_Work instructions_. Would you return the data exactly as given, except for its pictures?
━━ Task input
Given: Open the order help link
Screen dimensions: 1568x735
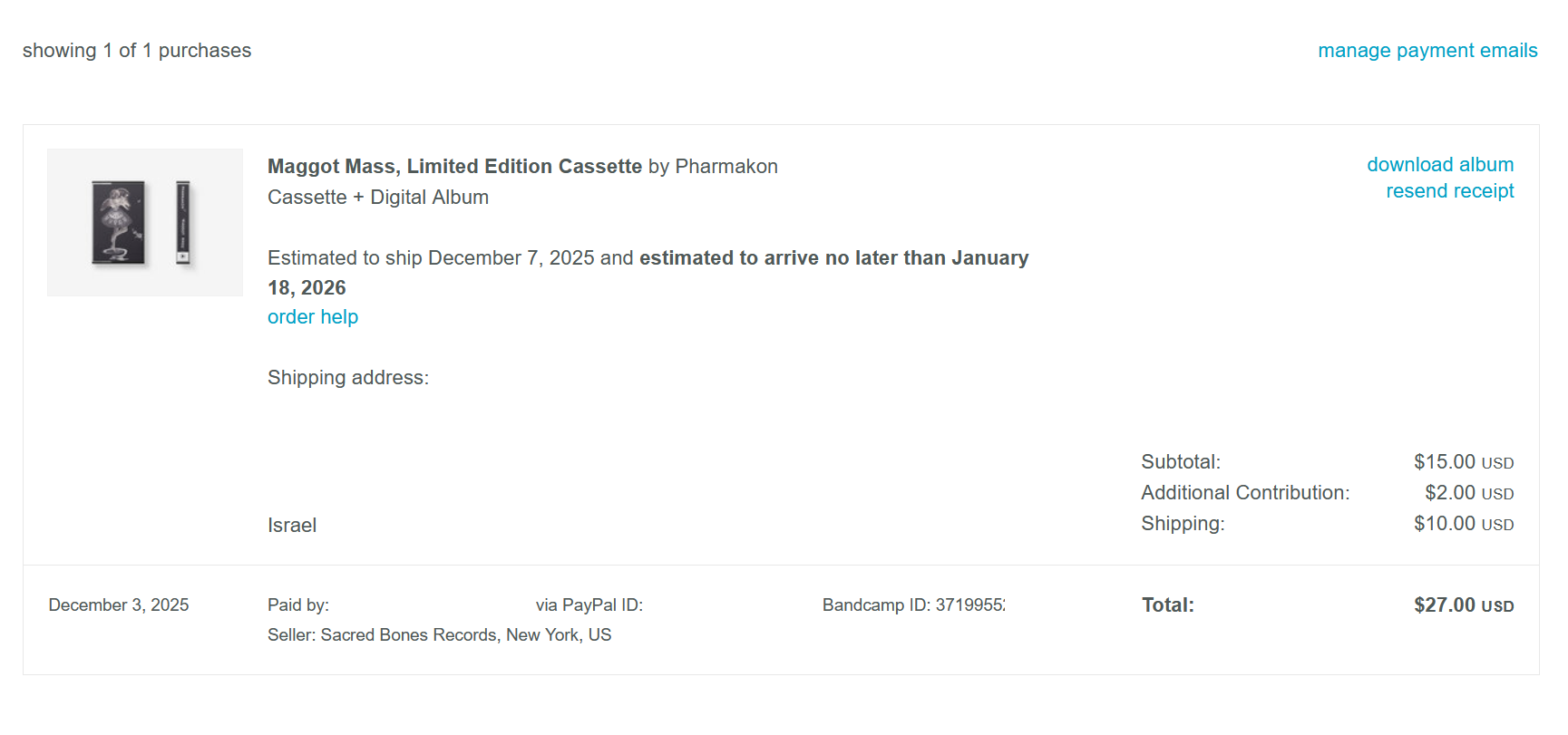Looking at the screenshot, I should pos(313,317).
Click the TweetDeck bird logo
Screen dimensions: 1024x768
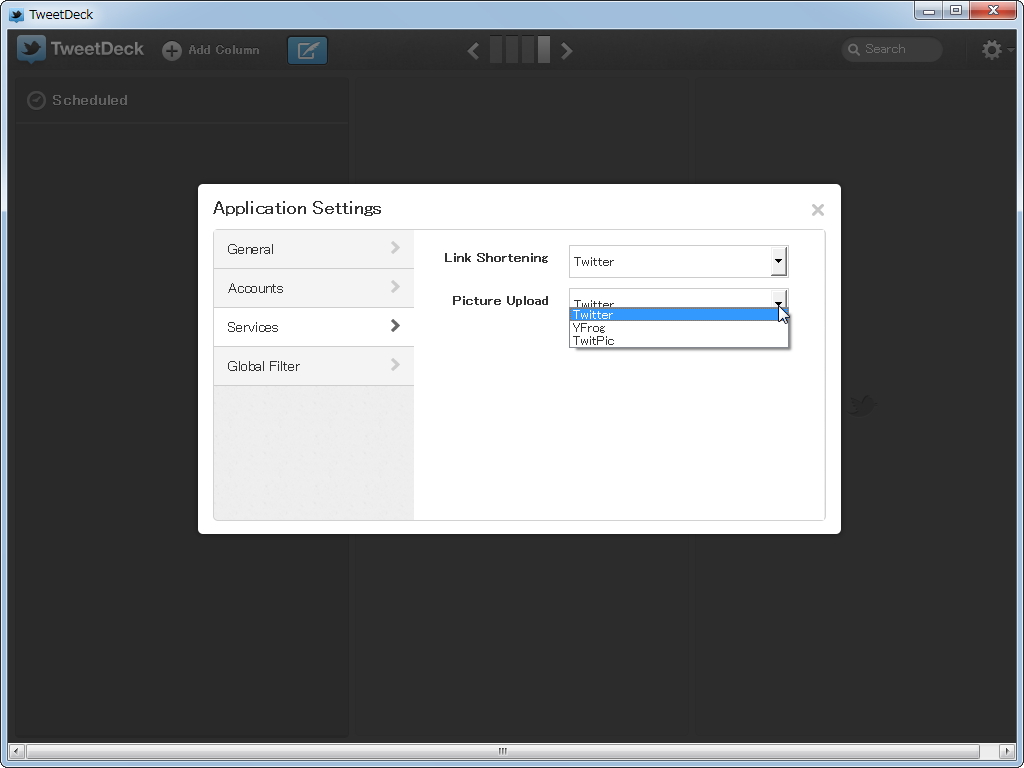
━━━━
_Response to the exercise_.
Given: Open the order help link
Screen dimensions: 1568x735
Looking at the screenshot, I should pos(313,317).
Click the TweetDeck bird logo
Screen dimensions: 1024x768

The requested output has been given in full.